First, when Southwestern Bell was contacted by Mitchell to provide telephone service to the Woodlands and began providing such service, the question of whether interconnection was in the public interest became moot. Once Southwestern Bell began providing telephone service to this area, there was no other carrier with which defendants could interconnect. The question of whether interconnection was in the public interest was moot before this antitrust suit was filed. Further, there could be no regulatory policy which could be served by this court requesting the FCC to attempt to decide issue where no current controversy exists.

Secondly, the question of whether defendants should be ordered to interconnect with plaintiff's facilities was before the FCC, and therefore the question of whether interconnection was in the public interest was also before the FCC. The complaint alleges, and for the purposes of this motion such allegation is accepted as true, that the defendants, acting in bad faith, prevented the FCC from determining these issues. The conduct which is alleged to have violated the antitrust laws includes defendants' actions in preventing plaintiff's access to the administrative remedies of the FCC. Because the refusal to interconnect forms only a portion of the antitrust violations complained of herein, referral of the interconnection issue to the FCC is not required.

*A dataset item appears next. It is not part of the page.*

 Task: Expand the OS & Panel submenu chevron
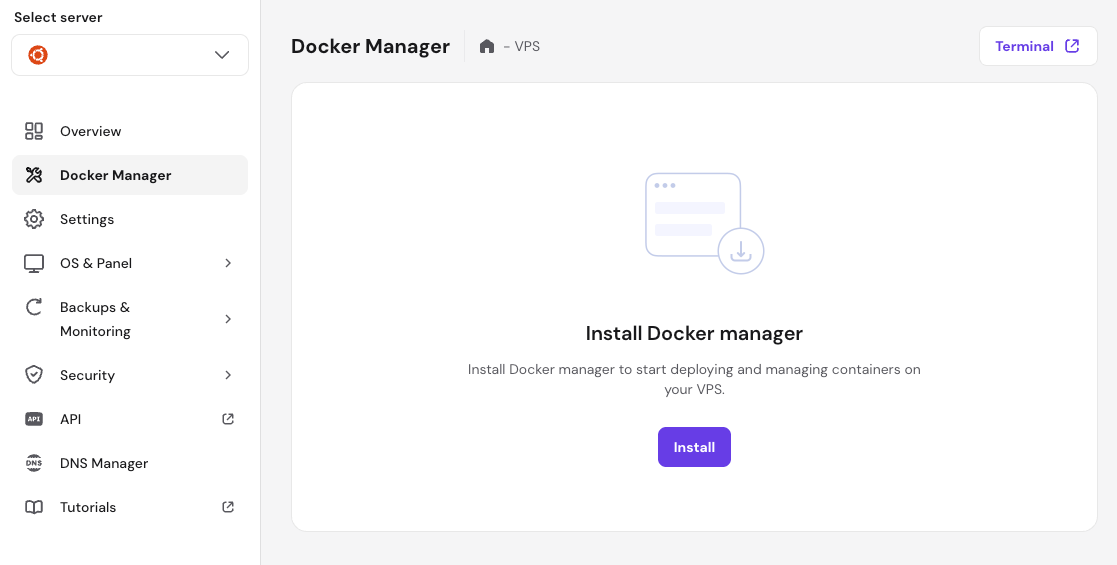coord(228,263)
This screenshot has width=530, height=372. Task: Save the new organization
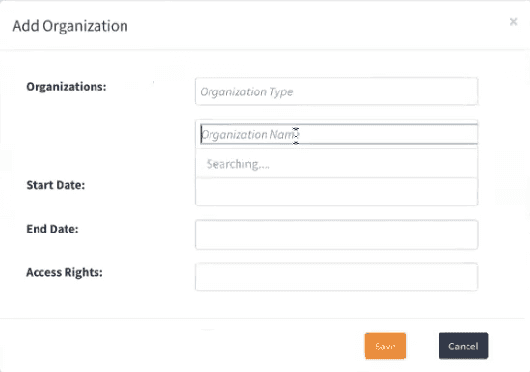pos(385,346)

Defendants, citing Noerr,[2]Pennington,[3] and California Motor Transport,[4] assert that their resort to the FCC in opposing plaintiff's complaint under section 201(a) cannot violate the antitrust laws even if their motive for so doing was anti-competitive. While resort to governmental processes does not violate the antitrust laws, attempts to bar one's competitor's meaningful access to administrative agencies or the courts is not immune from antitrust *1268 legislation. California Motor Transport Co. v. Trucking Unlimited, 404 U.S. 508, 511-12, 92 S. Ct. 609, 30 L. Ed. 2d 642 (1972). The complaint here alleges bad faith abuse of the administrative process so defendants do not have protection under the Noerr-Pennington doctrines.

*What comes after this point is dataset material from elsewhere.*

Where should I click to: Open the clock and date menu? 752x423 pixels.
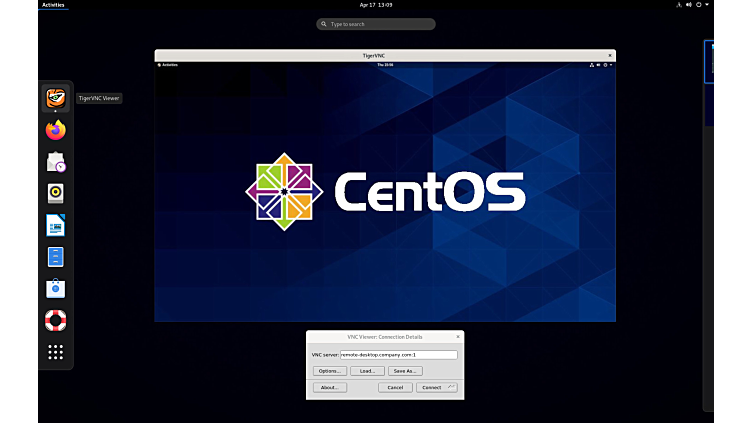click(x=375, y=5)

Therefore, premises considered, it is ORDERED that defendants' motion to dismiss be, and the same is hereby, DENIED.

NOTES

[1] § 201. Service and charges

(a) It shall be the duty of every common carrier engaged in interstate or foreign communication by wire or radio to furnish such communication service upon reasonable request therefor; and, in accordance with the orders of the Commission, in cases where the Commission, after opportunity for hearing, finds such action necessary or desirable in the public interest, to establish physical connections with other carriers, to establish through routes and charges applicable thereto and the divisions of such charges, and to establish and provide facilities and regulations for operating such through routes.

[2] Eastern R. R. Presidents Conf. v. Noerr Motor Freight, Inc., 365 U.S. 127, 81 S. Ct. 523, 5 L. Ed. 2d 464 (1961).

[3] United Mine Workers v. Pennington, 381 U.S. 657, 85 S. Ct. 1585, 14 L. Ed. 2d 626 (1965).

[4] California Motor Transp. Co. v. Trucking Unlimited, 404 U.S. 508, 92 S. Ct. 609, 30 L. Ed. 2d 642 (1972).